Excerpted text
*** Block opens ***
The first product is a temperature datalogger that requires a docking station to upload measurements. This product has been tested by the author and it works as described by the manufacturer. First – the two probe version is recommended. That way the operator can measure ambient (refrigeration air) temperature with one probe AND the second can be placed between product bags for product temperature. Note that the food temperature is the critical measurement! This solution is ~$150 for the datalogger and ~$70 for the cradle. This datalogger has an alarm light that can be set at the critical limit or a desired temperature. It is recommended to set this system up to take a measurement every 1-5 minutes. For ROP in foodservice a manual inspection is required twice daily, including checking a separate thermometer placed in the refrigerator. The operator must check to ensure the alarm light is not triggered. After two weeks the operator downloads the data to their computer for storage. Keep those records for 6 months then discard.
*** Block closes ***
Dataset entries
*** Block opens ***
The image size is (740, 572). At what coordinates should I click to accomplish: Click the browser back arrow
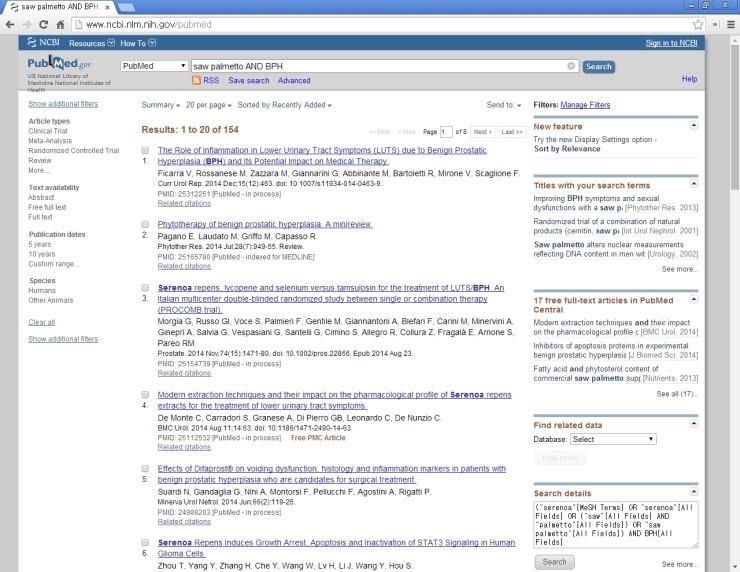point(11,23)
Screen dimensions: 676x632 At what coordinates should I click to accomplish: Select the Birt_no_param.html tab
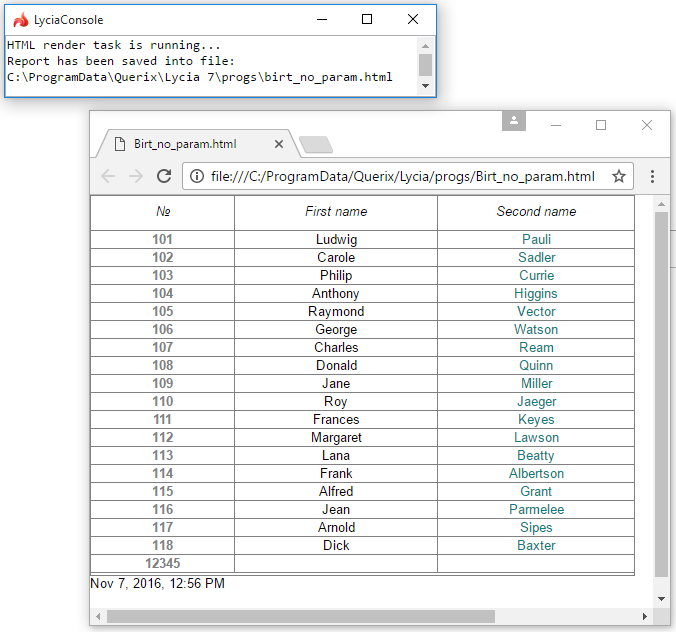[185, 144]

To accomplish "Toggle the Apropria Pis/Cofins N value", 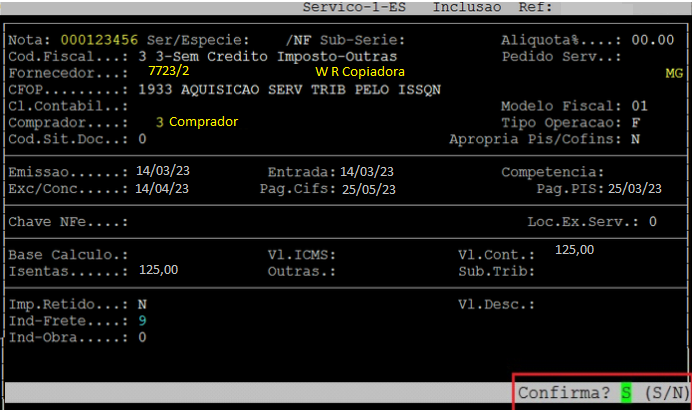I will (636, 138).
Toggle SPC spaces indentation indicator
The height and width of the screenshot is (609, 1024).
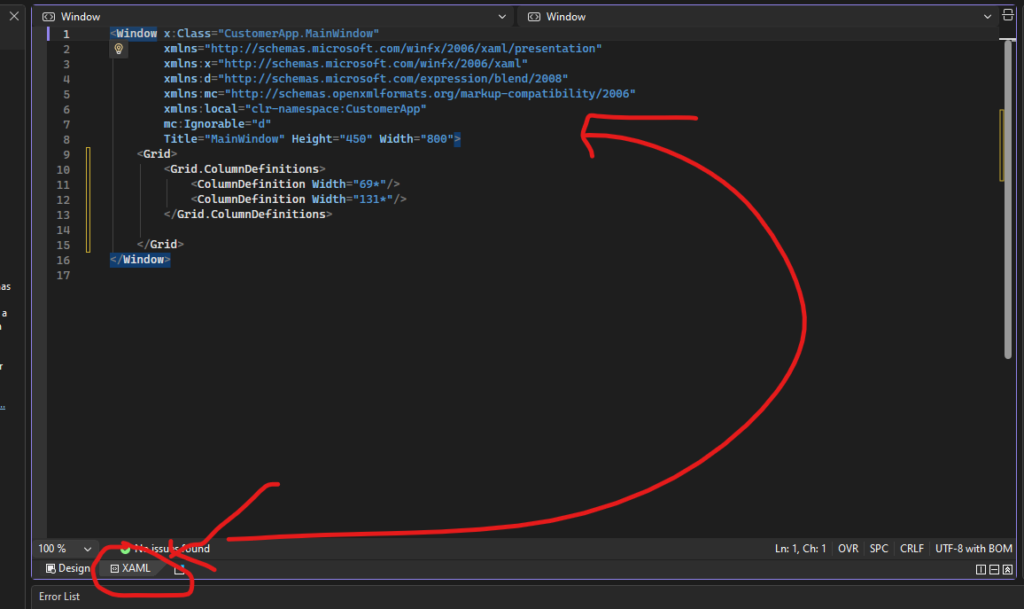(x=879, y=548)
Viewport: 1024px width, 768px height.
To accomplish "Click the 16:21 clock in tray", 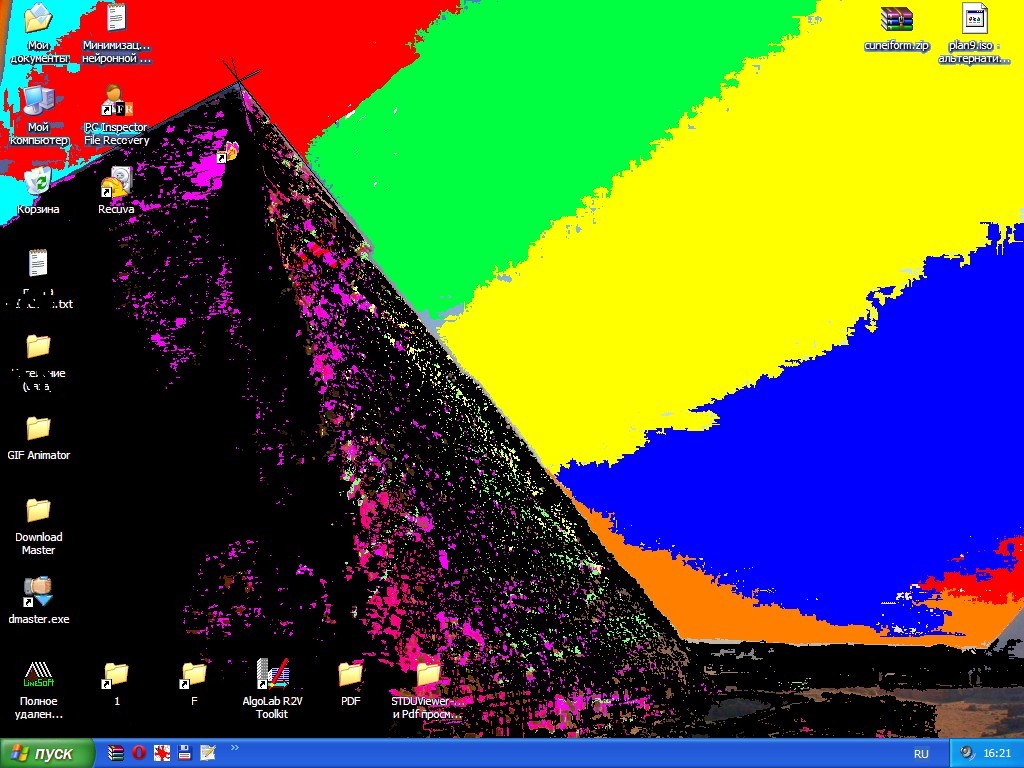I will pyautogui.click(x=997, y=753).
*** Block closes ***
What you will do
From the text on the temperature datalogger, list every time span or frequency it gives. The dataset entries can be left aside; none of them is needed.

Problem solution
- Every 1-5 minutes (how often a measurement is taken)
- Twice daily (manual inspection for ROP in foodservice)
- After two weeks (data downloaded to the computer)
- 6 months (how long records are kept before discarding)